Dernier détail à régler : le choix de la date du grand départ. Tous les jours, un membre du groupe se rend au cybercafé du coin pour consulter la météo. Les nouvelles sont franchement mauvaises : si la pluie tarde à venir en Algérie, la mer semble déchaînée. Autre obstacle : le dispositif mis en place par les gardes-côtes.
Plusieurs sites sont envisageables. Les plus proches des rivages espagnols se situent à l’ouest d’Oran : une vingtaine de plages et criques se succédant sur 100 kilomètres. Cette bande est étroitement surveillée par les services de sécurité algériens. On y recense treize points d’observation et de radars. « Kristel [située entre Oran et le terminal pétrolier d’Arzew, NDLR] est certes moins contrôlée, mais la traversée serait plus longue d’une quarantaine de miles, indique Ali à ses compagnons d’odyssée. Il faut plus de carburant. » Radia se dévoue et s’engage à payer cinq jerricans de mazout supplémentaires.

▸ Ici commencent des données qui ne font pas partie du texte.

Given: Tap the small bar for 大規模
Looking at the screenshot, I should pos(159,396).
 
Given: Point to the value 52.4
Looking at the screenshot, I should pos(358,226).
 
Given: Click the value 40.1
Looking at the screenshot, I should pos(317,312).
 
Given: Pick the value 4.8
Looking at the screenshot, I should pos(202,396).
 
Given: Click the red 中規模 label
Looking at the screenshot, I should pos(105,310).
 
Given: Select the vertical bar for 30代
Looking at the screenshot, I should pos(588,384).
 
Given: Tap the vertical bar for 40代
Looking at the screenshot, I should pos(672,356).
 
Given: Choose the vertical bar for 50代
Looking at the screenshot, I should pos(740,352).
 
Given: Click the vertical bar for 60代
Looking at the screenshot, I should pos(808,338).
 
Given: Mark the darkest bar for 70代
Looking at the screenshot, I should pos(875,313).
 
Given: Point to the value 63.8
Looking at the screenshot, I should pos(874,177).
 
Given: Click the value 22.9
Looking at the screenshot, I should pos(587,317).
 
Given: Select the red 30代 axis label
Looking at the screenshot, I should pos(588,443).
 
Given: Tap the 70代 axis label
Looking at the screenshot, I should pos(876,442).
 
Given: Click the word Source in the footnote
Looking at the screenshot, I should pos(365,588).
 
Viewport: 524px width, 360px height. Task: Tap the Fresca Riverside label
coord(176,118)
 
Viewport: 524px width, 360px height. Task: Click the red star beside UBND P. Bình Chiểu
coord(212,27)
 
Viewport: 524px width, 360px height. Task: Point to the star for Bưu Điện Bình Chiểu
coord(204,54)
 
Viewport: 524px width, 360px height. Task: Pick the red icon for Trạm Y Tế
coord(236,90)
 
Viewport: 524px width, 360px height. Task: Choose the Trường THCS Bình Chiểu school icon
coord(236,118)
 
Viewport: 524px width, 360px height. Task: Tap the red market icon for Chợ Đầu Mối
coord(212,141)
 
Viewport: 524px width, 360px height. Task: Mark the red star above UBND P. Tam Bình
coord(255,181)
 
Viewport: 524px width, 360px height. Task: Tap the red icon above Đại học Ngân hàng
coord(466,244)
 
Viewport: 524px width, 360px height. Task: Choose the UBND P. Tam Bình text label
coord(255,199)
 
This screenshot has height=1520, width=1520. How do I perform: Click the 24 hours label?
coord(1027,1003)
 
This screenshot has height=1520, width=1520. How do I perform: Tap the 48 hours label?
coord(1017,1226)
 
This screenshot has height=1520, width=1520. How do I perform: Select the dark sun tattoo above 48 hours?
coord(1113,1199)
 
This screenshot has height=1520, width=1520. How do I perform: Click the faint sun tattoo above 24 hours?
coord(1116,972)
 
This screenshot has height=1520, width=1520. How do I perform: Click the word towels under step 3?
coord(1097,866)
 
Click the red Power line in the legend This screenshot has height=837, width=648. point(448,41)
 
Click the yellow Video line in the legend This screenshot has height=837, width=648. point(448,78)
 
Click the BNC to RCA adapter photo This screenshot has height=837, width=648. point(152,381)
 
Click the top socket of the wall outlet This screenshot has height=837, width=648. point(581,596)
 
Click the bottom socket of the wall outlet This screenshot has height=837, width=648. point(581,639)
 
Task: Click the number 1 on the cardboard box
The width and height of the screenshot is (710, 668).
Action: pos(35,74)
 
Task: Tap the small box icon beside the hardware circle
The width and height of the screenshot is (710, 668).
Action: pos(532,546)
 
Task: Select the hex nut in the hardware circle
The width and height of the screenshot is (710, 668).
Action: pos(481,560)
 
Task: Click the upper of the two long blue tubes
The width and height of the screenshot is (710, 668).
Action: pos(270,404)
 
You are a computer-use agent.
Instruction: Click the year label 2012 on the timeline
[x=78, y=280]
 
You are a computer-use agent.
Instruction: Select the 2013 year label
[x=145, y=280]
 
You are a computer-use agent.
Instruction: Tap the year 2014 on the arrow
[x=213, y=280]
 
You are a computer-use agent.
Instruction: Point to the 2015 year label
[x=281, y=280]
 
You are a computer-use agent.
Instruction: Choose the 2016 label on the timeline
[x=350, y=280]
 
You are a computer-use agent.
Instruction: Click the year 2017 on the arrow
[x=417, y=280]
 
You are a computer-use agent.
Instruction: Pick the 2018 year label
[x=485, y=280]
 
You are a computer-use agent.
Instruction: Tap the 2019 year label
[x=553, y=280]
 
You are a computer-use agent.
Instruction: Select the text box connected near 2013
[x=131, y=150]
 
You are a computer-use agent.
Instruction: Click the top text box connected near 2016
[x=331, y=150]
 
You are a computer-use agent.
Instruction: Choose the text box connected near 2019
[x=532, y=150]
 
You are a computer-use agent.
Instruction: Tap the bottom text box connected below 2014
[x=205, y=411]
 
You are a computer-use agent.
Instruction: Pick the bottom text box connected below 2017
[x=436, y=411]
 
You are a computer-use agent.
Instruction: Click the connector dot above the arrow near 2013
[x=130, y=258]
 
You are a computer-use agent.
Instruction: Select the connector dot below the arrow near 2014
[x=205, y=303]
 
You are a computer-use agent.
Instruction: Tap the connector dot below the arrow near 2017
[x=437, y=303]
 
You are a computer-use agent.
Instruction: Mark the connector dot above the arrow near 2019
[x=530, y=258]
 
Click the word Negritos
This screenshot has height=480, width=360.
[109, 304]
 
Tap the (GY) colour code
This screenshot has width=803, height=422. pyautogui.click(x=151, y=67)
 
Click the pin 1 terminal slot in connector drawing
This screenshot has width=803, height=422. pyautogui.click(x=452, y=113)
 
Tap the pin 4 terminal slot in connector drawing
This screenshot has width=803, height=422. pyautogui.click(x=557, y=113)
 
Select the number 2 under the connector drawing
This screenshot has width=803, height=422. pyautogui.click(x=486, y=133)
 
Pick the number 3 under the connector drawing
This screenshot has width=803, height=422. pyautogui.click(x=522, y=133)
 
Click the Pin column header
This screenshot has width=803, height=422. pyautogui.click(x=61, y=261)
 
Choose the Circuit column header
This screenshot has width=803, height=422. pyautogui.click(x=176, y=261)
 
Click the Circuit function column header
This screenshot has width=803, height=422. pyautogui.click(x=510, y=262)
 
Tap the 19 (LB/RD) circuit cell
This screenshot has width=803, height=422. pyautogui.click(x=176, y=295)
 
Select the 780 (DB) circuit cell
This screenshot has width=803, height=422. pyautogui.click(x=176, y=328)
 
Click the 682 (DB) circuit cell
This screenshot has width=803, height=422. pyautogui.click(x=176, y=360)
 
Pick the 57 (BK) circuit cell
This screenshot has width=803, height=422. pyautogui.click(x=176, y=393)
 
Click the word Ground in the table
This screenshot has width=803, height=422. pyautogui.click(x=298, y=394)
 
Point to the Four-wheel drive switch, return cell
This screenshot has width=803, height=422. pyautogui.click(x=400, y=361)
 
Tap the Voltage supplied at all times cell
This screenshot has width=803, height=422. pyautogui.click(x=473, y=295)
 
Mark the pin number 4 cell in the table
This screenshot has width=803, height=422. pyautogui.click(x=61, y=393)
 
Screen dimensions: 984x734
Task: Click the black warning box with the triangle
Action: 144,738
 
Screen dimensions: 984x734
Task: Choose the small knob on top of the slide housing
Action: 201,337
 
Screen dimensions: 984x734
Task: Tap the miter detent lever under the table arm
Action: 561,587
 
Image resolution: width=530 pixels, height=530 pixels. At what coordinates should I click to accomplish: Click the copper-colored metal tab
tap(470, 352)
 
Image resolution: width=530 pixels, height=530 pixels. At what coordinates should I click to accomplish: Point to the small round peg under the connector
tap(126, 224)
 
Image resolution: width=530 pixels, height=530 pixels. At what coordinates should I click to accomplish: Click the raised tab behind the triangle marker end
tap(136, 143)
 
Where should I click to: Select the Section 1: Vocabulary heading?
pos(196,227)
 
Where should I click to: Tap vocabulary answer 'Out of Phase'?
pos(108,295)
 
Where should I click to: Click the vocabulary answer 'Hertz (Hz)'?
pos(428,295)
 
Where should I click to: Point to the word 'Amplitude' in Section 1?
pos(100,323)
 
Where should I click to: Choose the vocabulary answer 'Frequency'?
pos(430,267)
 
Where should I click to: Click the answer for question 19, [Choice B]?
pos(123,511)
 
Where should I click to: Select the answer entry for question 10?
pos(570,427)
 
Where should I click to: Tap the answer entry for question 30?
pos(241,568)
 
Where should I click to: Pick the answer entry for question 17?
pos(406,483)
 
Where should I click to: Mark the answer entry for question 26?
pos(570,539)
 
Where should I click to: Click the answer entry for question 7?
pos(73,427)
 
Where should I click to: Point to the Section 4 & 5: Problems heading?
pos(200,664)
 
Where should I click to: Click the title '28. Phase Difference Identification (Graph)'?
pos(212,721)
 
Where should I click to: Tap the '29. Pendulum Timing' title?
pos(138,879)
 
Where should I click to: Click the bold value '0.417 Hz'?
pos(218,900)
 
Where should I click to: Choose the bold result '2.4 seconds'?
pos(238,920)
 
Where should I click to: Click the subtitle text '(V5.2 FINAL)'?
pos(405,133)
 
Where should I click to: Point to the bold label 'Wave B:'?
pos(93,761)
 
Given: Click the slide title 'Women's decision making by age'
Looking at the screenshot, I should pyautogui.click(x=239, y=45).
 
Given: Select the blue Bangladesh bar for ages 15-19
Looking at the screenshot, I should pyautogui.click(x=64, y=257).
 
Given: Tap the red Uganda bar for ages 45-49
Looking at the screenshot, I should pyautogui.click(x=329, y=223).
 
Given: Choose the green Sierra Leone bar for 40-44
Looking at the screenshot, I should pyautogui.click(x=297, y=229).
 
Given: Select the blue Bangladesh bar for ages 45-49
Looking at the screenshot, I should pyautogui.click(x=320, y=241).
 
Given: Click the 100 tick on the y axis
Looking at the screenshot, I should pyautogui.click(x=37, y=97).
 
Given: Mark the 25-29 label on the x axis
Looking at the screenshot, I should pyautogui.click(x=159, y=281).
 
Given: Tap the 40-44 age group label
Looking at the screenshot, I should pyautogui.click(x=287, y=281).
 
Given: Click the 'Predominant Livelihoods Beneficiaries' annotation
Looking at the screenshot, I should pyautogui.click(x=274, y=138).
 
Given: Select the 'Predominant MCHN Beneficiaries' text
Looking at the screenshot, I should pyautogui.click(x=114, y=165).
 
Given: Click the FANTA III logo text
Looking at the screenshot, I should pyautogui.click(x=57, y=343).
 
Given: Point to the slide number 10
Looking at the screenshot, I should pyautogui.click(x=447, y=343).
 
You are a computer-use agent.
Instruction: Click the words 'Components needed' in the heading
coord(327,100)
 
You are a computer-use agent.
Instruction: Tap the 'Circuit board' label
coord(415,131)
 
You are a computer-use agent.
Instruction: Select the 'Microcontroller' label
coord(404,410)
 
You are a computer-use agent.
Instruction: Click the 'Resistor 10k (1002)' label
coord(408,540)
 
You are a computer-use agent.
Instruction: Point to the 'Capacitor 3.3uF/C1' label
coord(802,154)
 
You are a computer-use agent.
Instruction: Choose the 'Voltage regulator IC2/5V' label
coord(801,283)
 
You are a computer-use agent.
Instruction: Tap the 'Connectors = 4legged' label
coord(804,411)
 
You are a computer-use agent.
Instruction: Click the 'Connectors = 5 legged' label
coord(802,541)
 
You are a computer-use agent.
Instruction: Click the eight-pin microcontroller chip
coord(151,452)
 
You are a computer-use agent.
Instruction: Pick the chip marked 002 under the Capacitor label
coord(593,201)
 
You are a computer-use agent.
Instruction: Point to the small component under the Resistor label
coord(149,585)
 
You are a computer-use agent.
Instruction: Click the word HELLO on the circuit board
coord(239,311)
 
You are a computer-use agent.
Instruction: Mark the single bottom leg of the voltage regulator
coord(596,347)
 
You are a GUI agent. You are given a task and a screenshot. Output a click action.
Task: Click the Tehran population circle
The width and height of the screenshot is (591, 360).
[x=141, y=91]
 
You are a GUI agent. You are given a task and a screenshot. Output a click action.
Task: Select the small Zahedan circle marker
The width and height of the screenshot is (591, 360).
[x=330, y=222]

À l’heure où ces lignes sont écrites, Ali, Radia, Mokhtar et leurs compagnons espèrent toujours une météo plus clémente pour se lancer dans leur expédition. Ce qui les attend ? D’après les rescapés, la traversée, dont la durée normale est de six heures, est des plus périlleuses. « Si l’on échappe aux flots et à l’hypothermie, on finit menotté dans un commissariat d’Almería, avant d’être refoulé en Algérie », raconte Moussa, embarqué en février 2006 sur un corbillard flottant. « Hier encore, les personnes expulsées d’Espagne étaient quittes pour un sermon et une identification anthropométrique. Désormais, elles sont placées en mandat de dépôt avant de passer devant un tribunal en procédure de flagrant délit. »
Le 12 novembre, 63 harragas ont été interceptés au large des îles Habiba, dans la région de Béni Saf, par les gardes-côtes. Ils ont été condamnés à des peines de un à trois mois de prison. Ali, Radia, Mokhtar et les autres savent tout cela. Mais pas question de rester. El hout ouala doud. Plutôt finir dans le ventre d’un poisson que se faire manger par la vermine.